▸ **Provided records**:

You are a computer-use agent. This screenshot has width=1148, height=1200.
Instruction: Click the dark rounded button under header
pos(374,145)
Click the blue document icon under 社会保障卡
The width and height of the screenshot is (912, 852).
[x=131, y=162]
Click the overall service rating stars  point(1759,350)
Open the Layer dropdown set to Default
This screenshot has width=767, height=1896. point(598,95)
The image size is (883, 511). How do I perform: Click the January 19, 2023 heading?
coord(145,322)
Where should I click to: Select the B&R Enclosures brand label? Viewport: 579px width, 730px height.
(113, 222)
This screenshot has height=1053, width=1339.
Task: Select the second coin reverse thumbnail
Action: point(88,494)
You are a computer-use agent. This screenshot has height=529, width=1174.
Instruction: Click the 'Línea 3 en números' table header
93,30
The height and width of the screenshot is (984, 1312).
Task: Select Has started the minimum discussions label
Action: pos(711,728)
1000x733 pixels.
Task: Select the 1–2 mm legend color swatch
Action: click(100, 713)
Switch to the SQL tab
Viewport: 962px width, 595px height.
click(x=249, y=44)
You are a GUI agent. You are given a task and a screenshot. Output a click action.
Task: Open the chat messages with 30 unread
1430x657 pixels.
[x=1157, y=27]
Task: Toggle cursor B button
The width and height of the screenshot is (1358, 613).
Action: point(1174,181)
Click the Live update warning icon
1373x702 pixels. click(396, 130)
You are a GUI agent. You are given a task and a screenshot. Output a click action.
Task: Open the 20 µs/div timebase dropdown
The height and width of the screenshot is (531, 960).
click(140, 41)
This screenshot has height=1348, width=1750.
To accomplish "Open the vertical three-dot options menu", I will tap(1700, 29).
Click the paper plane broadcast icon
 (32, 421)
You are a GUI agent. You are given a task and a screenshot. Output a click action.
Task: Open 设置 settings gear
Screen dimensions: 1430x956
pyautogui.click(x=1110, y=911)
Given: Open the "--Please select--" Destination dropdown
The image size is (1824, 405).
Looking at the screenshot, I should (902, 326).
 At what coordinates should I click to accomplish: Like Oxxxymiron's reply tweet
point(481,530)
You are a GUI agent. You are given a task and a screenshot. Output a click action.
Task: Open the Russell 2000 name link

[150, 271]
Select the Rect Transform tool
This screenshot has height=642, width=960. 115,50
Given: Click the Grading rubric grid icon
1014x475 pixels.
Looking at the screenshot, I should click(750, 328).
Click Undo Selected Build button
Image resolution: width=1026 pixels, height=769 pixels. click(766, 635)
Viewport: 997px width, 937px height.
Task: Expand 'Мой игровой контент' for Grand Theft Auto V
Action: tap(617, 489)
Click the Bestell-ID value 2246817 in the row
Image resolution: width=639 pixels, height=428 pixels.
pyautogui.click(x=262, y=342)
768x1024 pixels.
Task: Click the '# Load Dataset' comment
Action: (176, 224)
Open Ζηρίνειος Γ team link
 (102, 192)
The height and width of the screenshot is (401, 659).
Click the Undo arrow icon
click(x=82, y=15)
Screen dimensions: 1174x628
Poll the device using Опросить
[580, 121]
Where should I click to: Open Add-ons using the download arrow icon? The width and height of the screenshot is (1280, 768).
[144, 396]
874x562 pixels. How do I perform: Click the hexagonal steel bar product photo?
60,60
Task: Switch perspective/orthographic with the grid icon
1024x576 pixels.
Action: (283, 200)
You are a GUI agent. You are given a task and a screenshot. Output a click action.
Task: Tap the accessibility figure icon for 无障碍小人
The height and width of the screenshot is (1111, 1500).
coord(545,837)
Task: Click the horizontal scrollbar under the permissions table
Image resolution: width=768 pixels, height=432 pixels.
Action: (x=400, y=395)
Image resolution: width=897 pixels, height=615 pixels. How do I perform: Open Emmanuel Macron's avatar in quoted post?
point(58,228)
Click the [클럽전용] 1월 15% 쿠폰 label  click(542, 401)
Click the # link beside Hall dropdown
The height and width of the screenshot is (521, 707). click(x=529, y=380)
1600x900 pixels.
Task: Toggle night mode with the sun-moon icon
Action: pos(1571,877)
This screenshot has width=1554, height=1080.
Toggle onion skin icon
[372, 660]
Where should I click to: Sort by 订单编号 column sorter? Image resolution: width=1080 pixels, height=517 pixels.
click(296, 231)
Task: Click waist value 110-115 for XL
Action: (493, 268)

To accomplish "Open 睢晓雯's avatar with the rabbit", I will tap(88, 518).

▸ **What is being asked**: Make an exact copy of every record listed above.

▸ **Task result**:
You are a computer-use agent. This screenshot has width=1148, height=1200.
Instruction: Click the dark rounded button under header
pos(374,145)
Click the blue document icon under 社会保障卡
The width and height of the screenshot is (912, 852).
[x=131, y=162]
Click the overall service rating stars  point(1759,350)
Open the Layer dropdown set to Default
This screenshot has width=767, height=1896. point(598,95)
The image size is (883, 511). How do I perform: Click the January 19, 2023 heading?
coord(145,322)
Where should I click to: Select the B&R Enclosures brand label? Viewport: 579px width, 730px height.
(113, 222)
This screenshot has height=1053, width=1339.
Task: Select the second coin reverse thumbnail
Action: point(88,494)
You are a computer-use agent. This screenshot has height=529, width=1174.
Instruction: Click the 'Línea 3 en números' table header
93,30
The height and width of the screenshot is (984, 1312).
Task: Select Has started the minimum discussions label
Action: pos(711,728)
1000x733 pixels.
Task: Select the 1–2 mm legend color swatch
Action: click(100, 713)
Switch to the SQL tab
Viewport: 962px width, 595px height.
click(x=249, y=44)
You are a GUI agent. You are given a task and a screenshot. Output a click action.
Task: Open the chat messages with 30 unread
1430x657 pixels.
[x=1157, y=27]
Task: Toggle cursor B button
The width and height of the screenshot is (1358, 613).
Action: point(1174,181)
Click the Live update warning icon
1373x702 pixels. click(396, 130)
You are a GUI agent. You are given a task and a screenshot. Output a click action.
Task: Open the 20 µs/div timebase dropdown
The height and width of the screenshot is (531, 960).
click(140, 41)
This screenshot has height=1348, width=1750.
To accomplish "Open the vertical three-dot options menu", I will tap(1700, 29).
Click the paper plane broadcast icon
 (32, 421)
You are a GUI agent. You are given a task and a screenshot. Output a click action.
Task: Open 设置 settings gear
Screen dimensions: 1430x956
pyautogui.click(x=1110, y=911)
Given: Open the "--Please select--" Destination dropdown
The image size is (1824, 405).
Looking at the screenshot, I should (902, 326).
 At what coordinates should I click to accomplish: Like Oxxxymiron's reply tweet
point(481,530)
You are a GUI agent. You are given a task and a screenshot. Output a click action.
Task: Open the Russell 2000 name link

[150, 271]
Select the Rect Transform tool
This screenshot has height=642, width=960. 115,50
Given: Click the Grading rubric grid icon
1014x475 pixels.
Looking at the screenshot, I should click(750, 328).
Click Undo Selected Build button
Image resolution: width=1026 pixels, height=769 pixels. click(766, 635)
Viewport: 997px width, 937px height.
Task: Expand 'Мой игровой контент' for Grand Theft Auto V
Action: tap(617, 489)
Click the Bestell-ID value 2246817 in the row
Image resolution: width=639 pixels, height=428 pixels.
pyautogui.click(x=262, y=342)
768x1024 pixels.
Task: Click the '# Load Dataset' comment
Action: (176, 224)
Open Ζηρίνειος Γ team link
 (102, 192)
The height and width of the screenshot is (401, 659).
Click the Undo arrow icon
click(x=82, y=15)
Screen dimensions: 1174x628
Poll the device using Опросить
[580, 121]
Where should I click to: Open Add-ons using the download arrow icon? The width and height of the screenshot is (1280, 768).
[144, 396]
874x562 pixels. How do I perform: Click the hexagonal steel bar product photo?
60,60
Task: Switch perspective/orthographic with the grid icon
1024x576 pixels.
Action: (283, 200)
You are a GUI agent. You are given a task and a screenshot. Output a click action.
Task: Tap the accessibility figure icon for 无障碍小人
The height and width of the screenshot is (1111, 1500).
coord(545,837)
Task: Click the horizontal scrollbar under the permissions table
Image resolution: width=768 pixels, height=432 pixels.
Action: (x=400, y=395)
Image resolution: width=897 pixels, height=615 pixels. How do I perform: Open Emmanuel Macron's avatar in quoted post?
point(58,228)
Click the [클럽전용] 1월 15% 쿠폰 label  click(542, 401)
Click the # link beside Hall dropdown
The height and width of the screenshot is (521, 707). click(x=529, y=380)
1600x900 pixels.
Task: Toggle night mode with the sun-moon icon
Action: pos(1571,877)
This screenshot has width=1554, height=1080.
Toggle onion skin icon
[372, 660]
Where should I click to: Sort by 订单编号 column sorter? Image resolution: width=1080 pixels, height=517 pixels.
click(296, 231)
Task: Click waist value 110-115 for XL
Action: (493, 268)

To accomplish "Open 睢晓雯's avatar with the rabbit", I will tap(88, 518).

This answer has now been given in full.